The rate of a chemical reaction (or the **reaction rate**) can be defined by the time needed for a change in concentration to occur. But there is a problem in that this allows for the definition to be made based on concentration changes for either the reactants or the products. Plus, due to stoichiometric concerns, the rates at which the concentrations are generally different! Toward this end, the following convention is used.

For a general reaction

\[a A + b B \rightarrow c C + d D\]

the reaction rate can be defined by any of the ratios

\[\text{rate} = - \dfrac{1}{a} \dfrac{\Delta [A]}{dt} = - \dfrac{1}{b} \dfrac{\Delta[B]}{dt} = + \dfrac{1}{c} \dfrac{\Delta [C]}{dt} = + \dfrac{1}{d} \dfrac{ \Delta [D]}{dt}\]

Or for infinitesimal time intervals

\[\text{rate} = - \dfrac{1}{a} \dfrac{d[A]}{dt} = - \dfrac{1}{b} \dfrac{d[C]}{dt} = + \dfrac{1}{c} \dfrac{d[C]}{dt} = + \dfrac{1}{d} \dfrac{d[D]}{dt}\]

Example \(\PageIndex{1}\):

Under a certain set of conditions, the rate of the reaction

\[N_2 + 3 H_2 \rightarrow 2 NH_3\]

the reaction rate is \(6.0 \times 10^{-4}\, M/s\).

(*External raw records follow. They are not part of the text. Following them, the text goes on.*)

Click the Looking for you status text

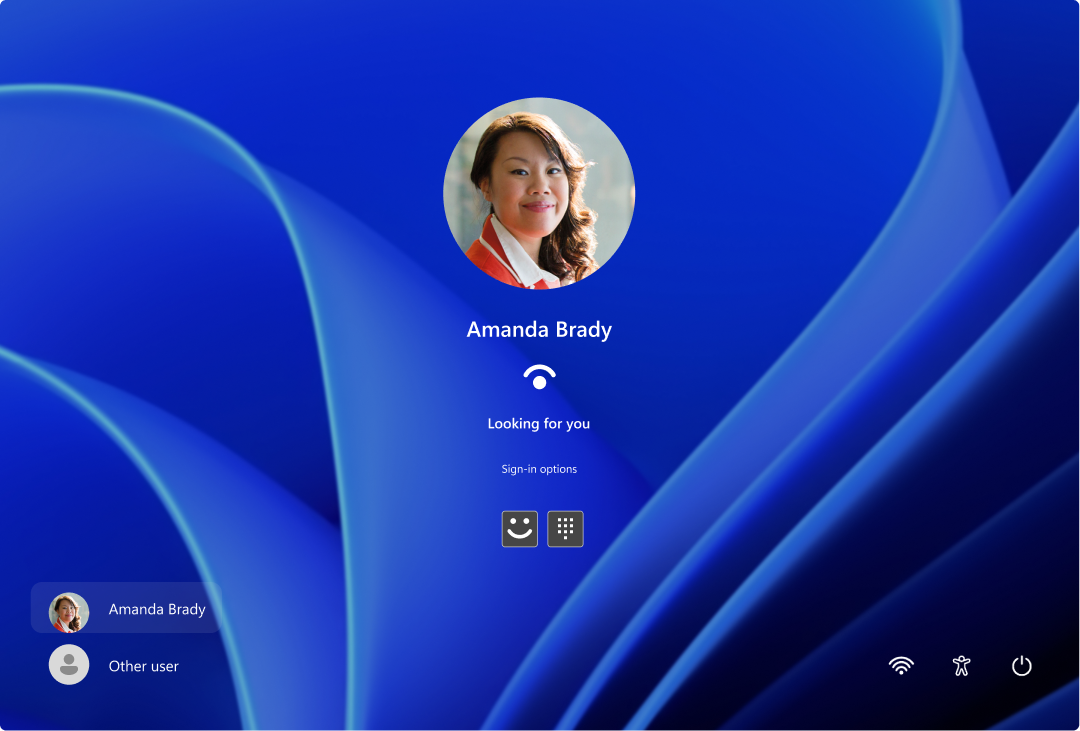[539, 423]
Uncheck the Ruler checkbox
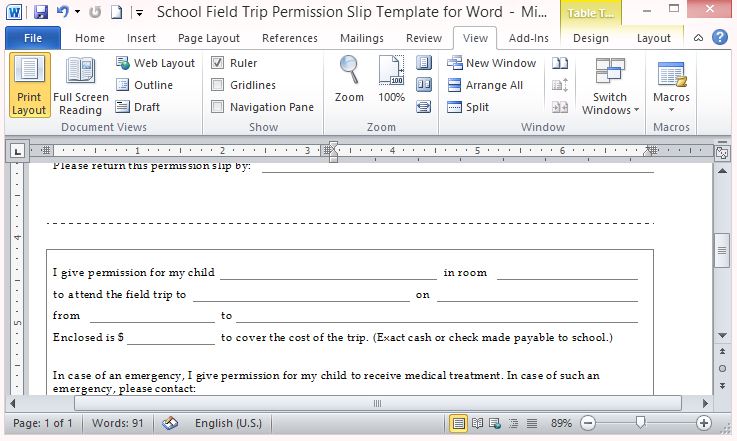The image size is (737, 441). [x=218, y=63]
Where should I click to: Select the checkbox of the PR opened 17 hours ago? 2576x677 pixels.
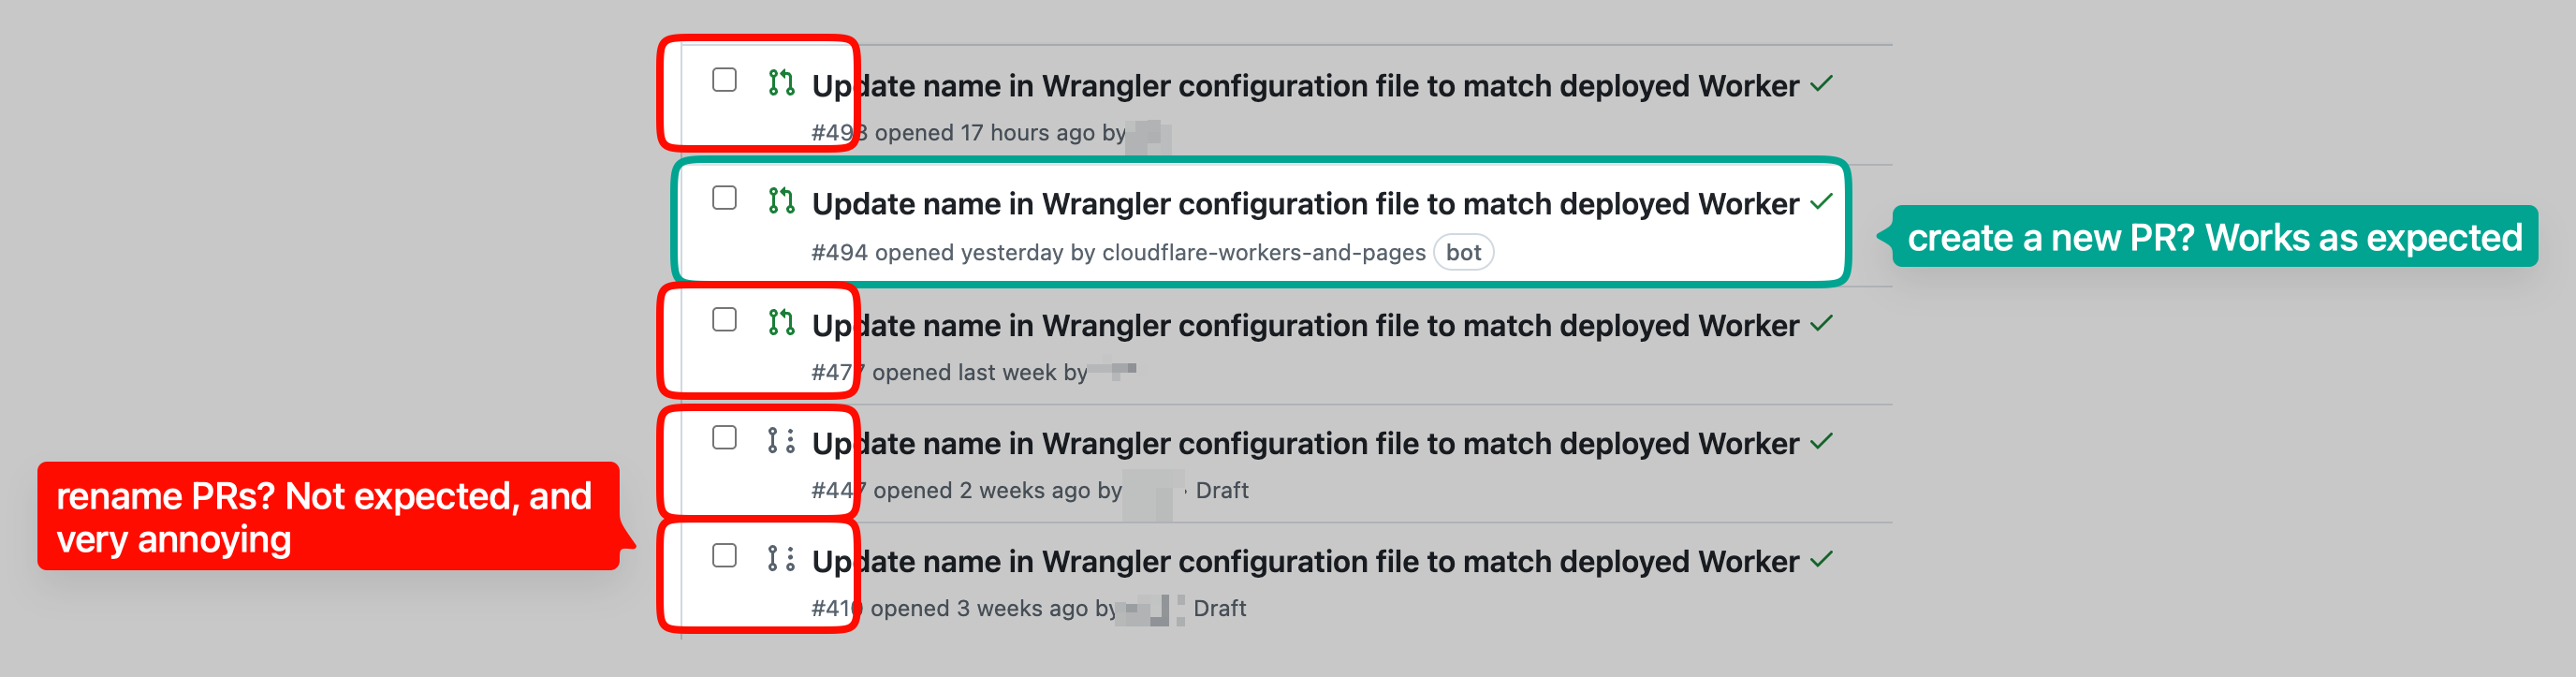click(724, 80)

Calculate the time-rate of change for the concentrations of N_{2}, H_{2}, and NH_{3}.

**Solution**:

Due to the stoichiometry of the reaction,

\[\text{rate} = - \dfrac{d[N_2]}{dt} = - \dfrac{1}{3} \dfrac{d[H_2]}{dt} = + \dfrac{1}{2} \dfrac{d[NH_3]}{dt} \]

so

\[\dfrac{d[N_2]}{dt} = -6.0 \times 10^{-4} \,M/s\]

\[\dfrac{d[H_2]}{dt} = -2.0 \times 10^{-4} \,M/s\]

\[\dfrac{d[NH_3]}{dt} = 3.0 \times 10^{-4} \,M/s\]

*Note*: The time derivatives for the reactants are negative because the reactant concentrations are decreasing, and those of products are positive since the concentrations of products increase as the reaction progresses.